-- start of SUPPLIED RECORDS --

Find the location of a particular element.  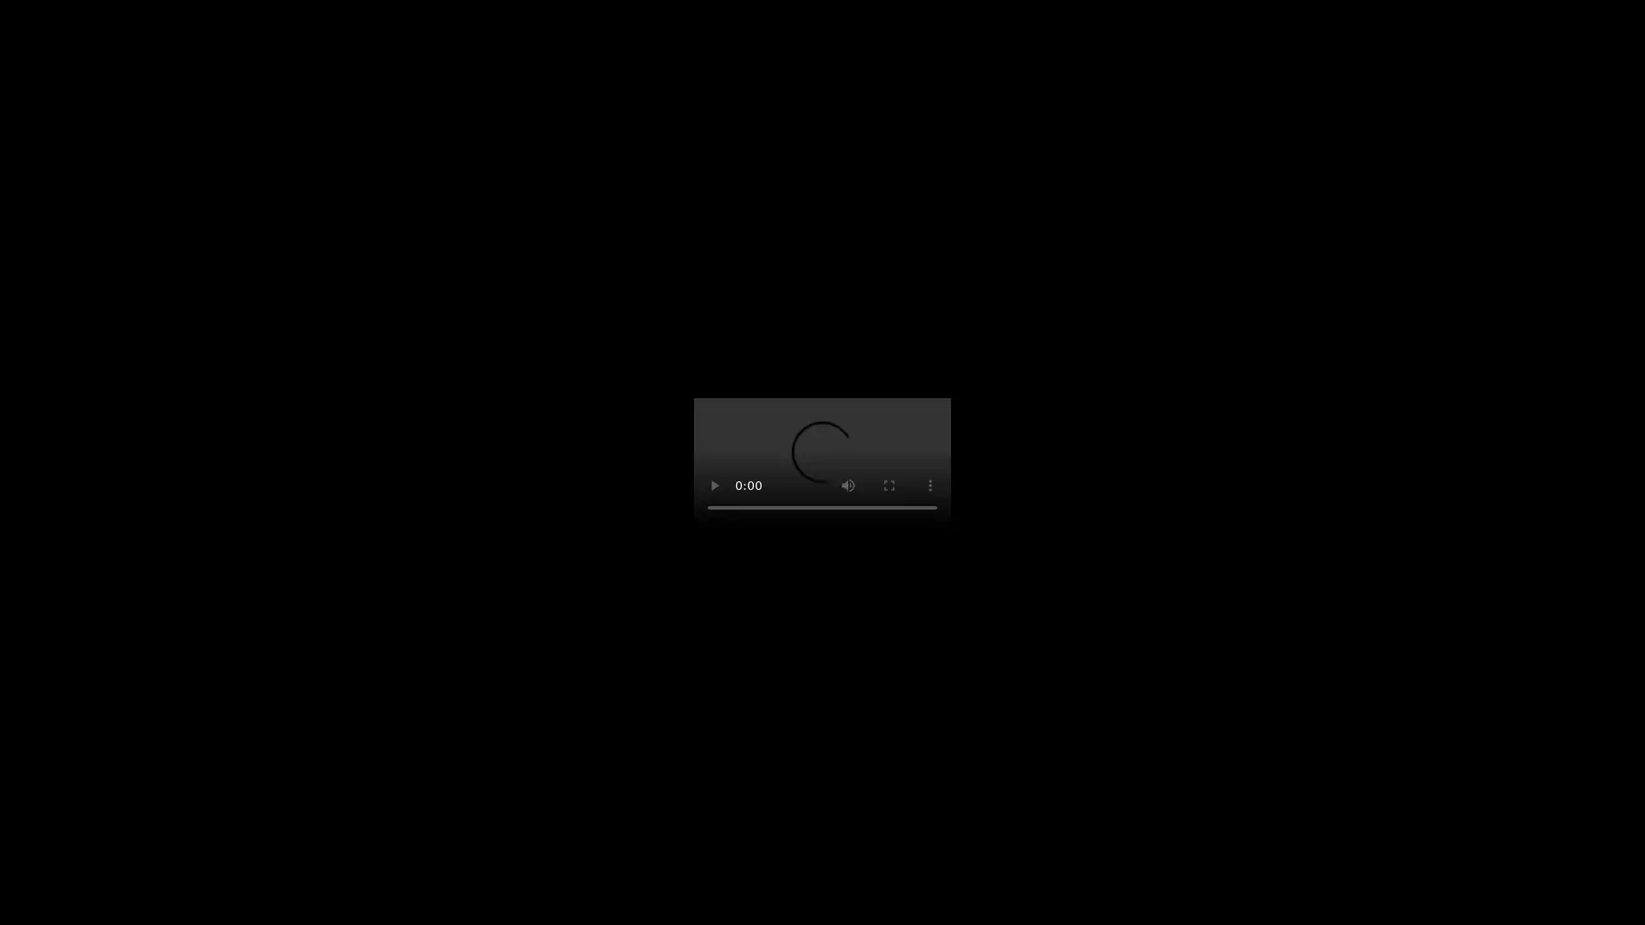

mute is located at coordinates (847, 486).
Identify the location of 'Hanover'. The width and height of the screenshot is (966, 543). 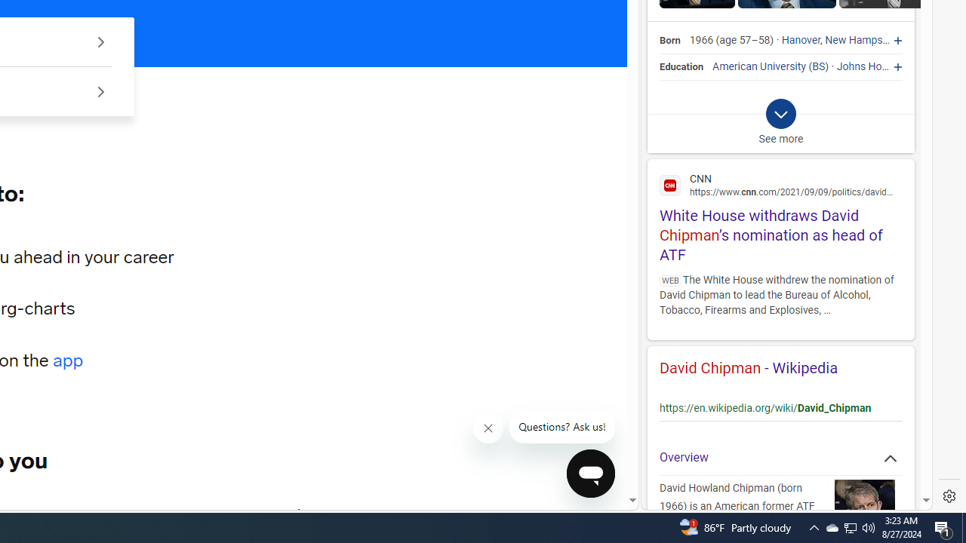
(800, 40).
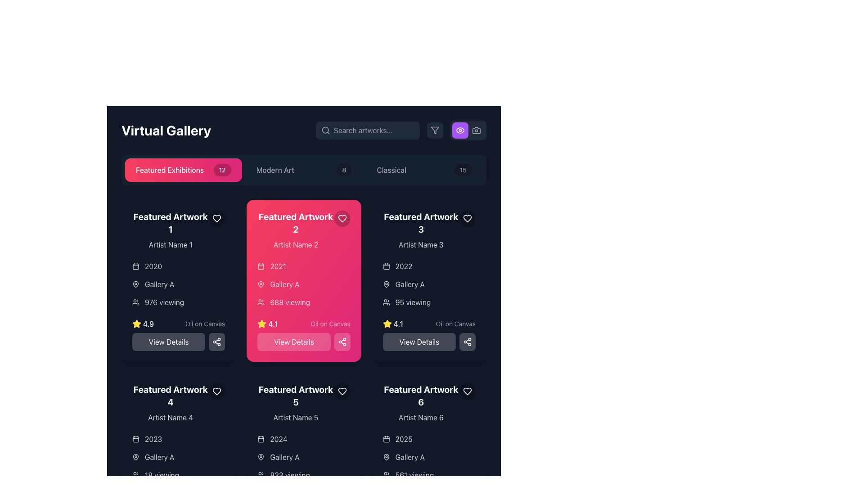 The image size is (864, 486). Describe the element at coordinates (467, 219) in the screenshot. I see `the heart-shaped icon button located at the top-right corner of the 'Featured Artwork 2' card to mark it as a favorite` at that location.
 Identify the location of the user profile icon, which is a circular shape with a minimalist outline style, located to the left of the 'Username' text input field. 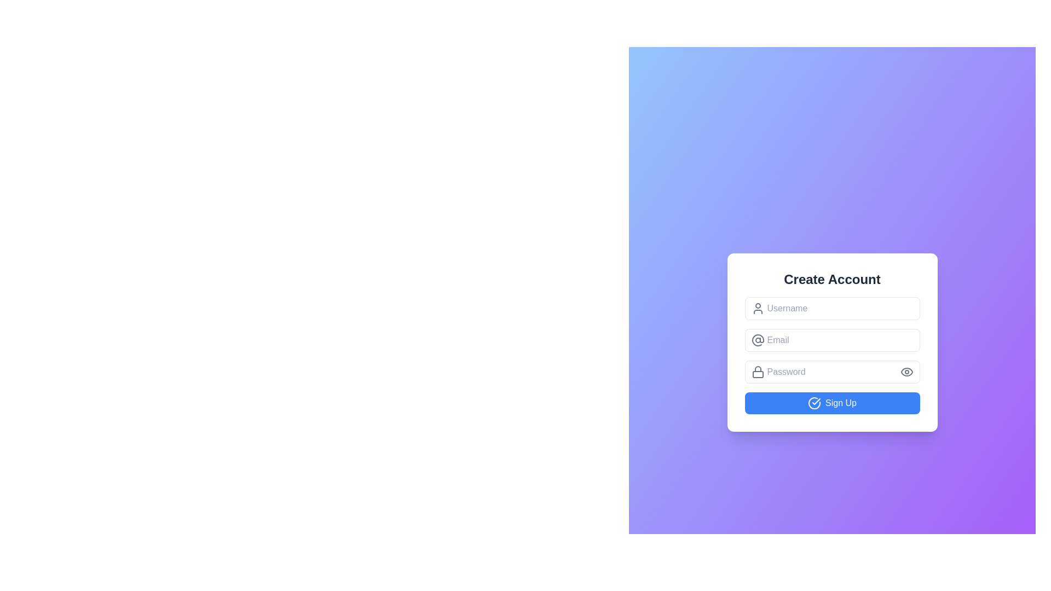
(757, 308).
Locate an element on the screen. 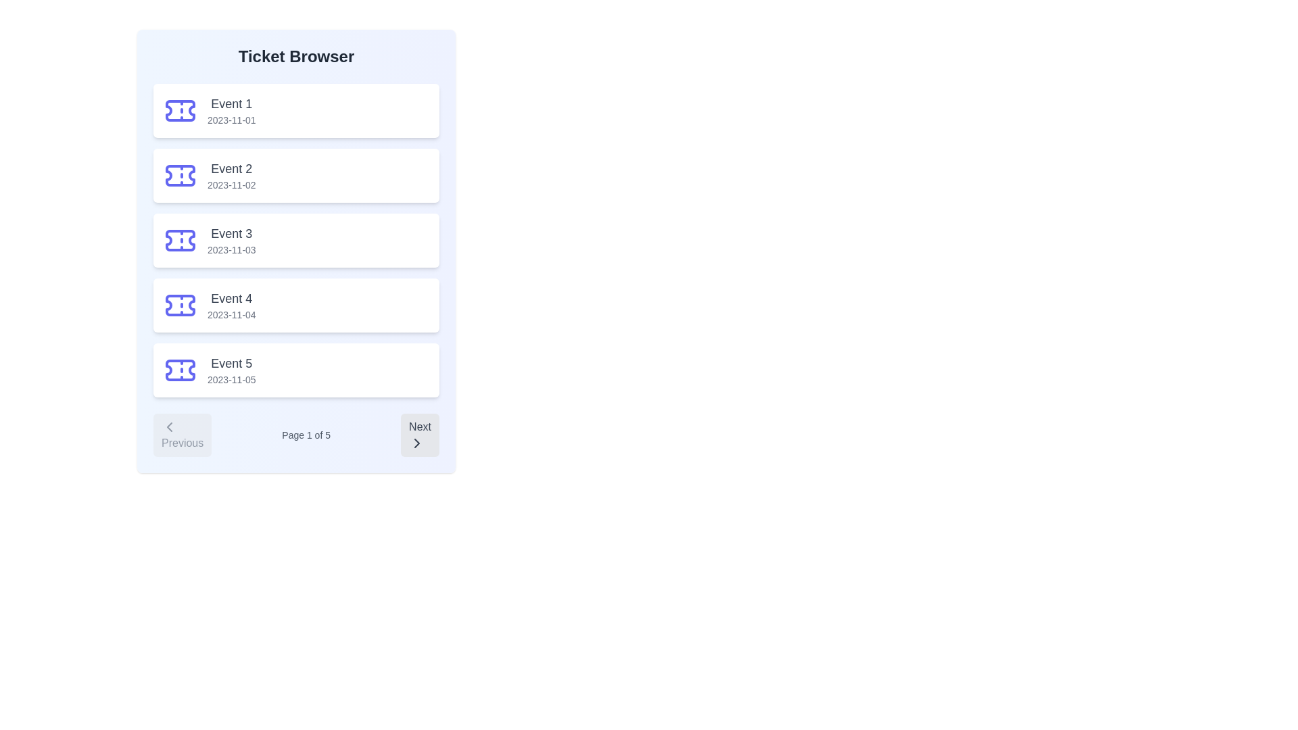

-- end of SUPPLIED RECORDS --

**TASK GOAL:** Rewrite all the lines above with "Identify" changed to "Pinpoint" and nothing else altered, and leave the pictures out.

**OUTPUT OF THE EXERCISE:**
Find the location of a particular element.  

mute is located at coordinates (847, 486).
Pinpoint the location of 'Hanover'. The width and height of the screenshot is (966, 543). 
(800, 40).
 The image size is (864, 486). Describe the element at coordinates (467, 219) in the screenshot. I see `the heart-shaped icon button located at the top-right corner of the 'Featured Artwork 2' card to mark it as a favorite` at that location.
 Pinpoint the location of the user profile icon, which is a circular shape with a minimalist outline style, located to the left of the 'Username' text input field. 
(757, 308).
Locate an element on the screen. 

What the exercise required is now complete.